Hantavirus-hit cruise ship arrives in Spain’s Canary Islands

Hantavirus-hit cruise ship arrives in Spain’s Canary Islands


TRACKING AND TRACING

In Madrid, Spain’s health and interior ministers insisted there would be “no contact” with the local population, and that passengers would leave “by nationality groups”. 

“All areas (the passengers) pass through will be sealed off,” the interior minister said, adding a maritime exclusion zone would be in force around the vessel.

The MV Hondius left Ushuaia, Argentina on Apr 1 for a cruise across the Atlantic Ocean to Cape Verde.  

Provincial health official Juan Petrina said there was an “almost zero chance” the Dutch man linked to the outbreak contracted the disease in Ushuaia based on the virus’s incubation period, among other factors. 

Health authorities in several countries have been tracking passengers who had already disembarked and anyone who may have come into contact with them.

A flight attendant on the Dutch airline KLM, who came into contact with an infected passenger from the cruise ship and later showed mild symptoms, tested negative for hantavirus, the WHO said Friday.  
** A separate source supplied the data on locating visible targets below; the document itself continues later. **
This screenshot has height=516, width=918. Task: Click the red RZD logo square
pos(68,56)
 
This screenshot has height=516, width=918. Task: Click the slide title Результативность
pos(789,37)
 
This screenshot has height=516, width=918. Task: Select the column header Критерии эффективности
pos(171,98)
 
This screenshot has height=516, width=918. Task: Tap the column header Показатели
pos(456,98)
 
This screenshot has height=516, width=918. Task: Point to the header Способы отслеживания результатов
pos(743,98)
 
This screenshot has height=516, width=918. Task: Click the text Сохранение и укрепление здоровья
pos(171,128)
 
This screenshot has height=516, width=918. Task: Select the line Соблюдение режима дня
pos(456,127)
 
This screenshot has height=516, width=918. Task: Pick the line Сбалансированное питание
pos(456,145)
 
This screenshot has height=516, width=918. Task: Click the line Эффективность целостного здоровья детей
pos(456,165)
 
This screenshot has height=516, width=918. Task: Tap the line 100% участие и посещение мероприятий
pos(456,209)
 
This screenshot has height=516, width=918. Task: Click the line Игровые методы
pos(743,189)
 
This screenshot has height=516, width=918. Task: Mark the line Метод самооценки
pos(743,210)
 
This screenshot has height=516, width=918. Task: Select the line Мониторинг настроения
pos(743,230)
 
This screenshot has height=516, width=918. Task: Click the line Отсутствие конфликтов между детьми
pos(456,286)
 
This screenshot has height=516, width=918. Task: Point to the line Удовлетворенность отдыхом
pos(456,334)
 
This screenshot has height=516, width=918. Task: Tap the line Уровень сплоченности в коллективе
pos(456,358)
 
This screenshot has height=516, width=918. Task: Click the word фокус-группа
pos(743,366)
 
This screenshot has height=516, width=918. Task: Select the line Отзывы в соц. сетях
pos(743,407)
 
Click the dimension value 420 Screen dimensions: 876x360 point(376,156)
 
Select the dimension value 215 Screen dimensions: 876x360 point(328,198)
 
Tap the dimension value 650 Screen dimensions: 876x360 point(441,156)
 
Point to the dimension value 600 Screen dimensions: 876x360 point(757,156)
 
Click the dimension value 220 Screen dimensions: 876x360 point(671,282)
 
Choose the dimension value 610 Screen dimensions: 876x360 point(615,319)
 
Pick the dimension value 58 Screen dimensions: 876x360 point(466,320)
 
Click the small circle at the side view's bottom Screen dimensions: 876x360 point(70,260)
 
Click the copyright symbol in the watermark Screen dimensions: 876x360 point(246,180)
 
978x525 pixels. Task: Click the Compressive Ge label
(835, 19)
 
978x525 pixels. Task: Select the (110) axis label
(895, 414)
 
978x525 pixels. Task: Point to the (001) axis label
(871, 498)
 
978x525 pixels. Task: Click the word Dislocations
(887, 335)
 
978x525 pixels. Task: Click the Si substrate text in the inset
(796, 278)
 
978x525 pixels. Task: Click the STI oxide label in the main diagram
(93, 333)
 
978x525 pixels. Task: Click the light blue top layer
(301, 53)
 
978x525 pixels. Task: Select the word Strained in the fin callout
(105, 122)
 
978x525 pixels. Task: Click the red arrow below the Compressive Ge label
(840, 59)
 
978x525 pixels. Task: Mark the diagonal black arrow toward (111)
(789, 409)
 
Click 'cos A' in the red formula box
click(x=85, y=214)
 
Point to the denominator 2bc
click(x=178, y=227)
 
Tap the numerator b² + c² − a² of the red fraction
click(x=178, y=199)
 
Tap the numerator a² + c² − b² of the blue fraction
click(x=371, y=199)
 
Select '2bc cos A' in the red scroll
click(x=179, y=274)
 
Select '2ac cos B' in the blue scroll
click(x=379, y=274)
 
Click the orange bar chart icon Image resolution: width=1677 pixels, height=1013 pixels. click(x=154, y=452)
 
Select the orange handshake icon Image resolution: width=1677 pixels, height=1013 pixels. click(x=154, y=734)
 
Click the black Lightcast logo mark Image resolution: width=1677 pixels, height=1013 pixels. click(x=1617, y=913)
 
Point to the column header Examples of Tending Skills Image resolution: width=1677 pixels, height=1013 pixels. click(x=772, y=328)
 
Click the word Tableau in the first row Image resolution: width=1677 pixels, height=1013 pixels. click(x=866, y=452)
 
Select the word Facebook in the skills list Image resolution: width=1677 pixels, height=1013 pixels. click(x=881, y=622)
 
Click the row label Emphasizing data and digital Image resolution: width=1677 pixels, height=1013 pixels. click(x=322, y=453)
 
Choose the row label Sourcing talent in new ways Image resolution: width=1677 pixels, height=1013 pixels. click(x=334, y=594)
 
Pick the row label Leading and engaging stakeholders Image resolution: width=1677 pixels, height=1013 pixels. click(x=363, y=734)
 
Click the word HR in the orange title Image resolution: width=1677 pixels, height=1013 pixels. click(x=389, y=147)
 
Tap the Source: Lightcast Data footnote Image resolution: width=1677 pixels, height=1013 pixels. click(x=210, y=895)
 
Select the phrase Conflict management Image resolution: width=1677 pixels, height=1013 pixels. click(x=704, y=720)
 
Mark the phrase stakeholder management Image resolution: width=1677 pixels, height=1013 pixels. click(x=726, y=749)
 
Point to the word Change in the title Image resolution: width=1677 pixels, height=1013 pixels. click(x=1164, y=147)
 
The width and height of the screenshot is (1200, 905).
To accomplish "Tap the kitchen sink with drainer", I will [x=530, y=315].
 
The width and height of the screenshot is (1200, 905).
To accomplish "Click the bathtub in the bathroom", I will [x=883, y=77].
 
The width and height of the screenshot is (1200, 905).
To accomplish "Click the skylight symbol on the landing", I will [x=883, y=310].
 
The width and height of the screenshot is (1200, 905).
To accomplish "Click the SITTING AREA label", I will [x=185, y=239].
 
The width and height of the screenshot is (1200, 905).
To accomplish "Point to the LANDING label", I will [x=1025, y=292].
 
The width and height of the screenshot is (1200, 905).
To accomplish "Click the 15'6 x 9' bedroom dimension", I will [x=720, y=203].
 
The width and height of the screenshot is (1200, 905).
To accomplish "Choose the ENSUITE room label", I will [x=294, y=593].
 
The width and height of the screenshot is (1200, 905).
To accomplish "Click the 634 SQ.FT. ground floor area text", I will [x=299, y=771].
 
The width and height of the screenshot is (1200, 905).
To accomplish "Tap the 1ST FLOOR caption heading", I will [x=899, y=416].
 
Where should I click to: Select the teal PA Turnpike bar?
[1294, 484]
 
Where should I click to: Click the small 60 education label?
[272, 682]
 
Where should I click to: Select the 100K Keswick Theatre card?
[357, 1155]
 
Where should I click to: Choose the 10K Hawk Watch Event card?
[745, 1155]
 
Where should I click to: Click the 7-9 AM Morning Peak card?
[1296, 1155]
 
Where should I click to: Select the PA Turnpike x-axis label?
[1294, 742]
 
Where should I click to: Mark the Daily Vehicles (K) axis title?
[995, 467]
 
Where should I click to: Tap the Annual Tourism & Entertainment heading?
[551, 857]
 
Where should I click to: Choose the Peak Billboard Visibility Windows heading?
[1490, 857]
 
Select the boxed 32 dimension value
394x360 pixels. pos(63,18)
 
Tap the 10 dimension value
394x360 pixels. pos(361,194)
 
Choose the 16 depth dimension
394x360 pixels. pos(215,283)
The passenger – the wife of the first person to die in the outbreak – had briefly been on a plane bound from Johannesburg to the Netherlands on Apr 25, but was removed before take-off. 

She died the following day in a Johannesburg hospital. 

Spanish authorities said a woman on that flight was being tested for hantavirus, having developed symptoms at home in eastern Spain. She is in isolation in hospital, said health secretary Javier Padilla.  

Two Singapore residents who had been on the ship tested negative for the disease but would remain in quarantine, authorities said Friday.

British health authorities also said Friday there was a suspected case on Tristan da Cunha, one of the world’s most isolated settlements with around 220 people.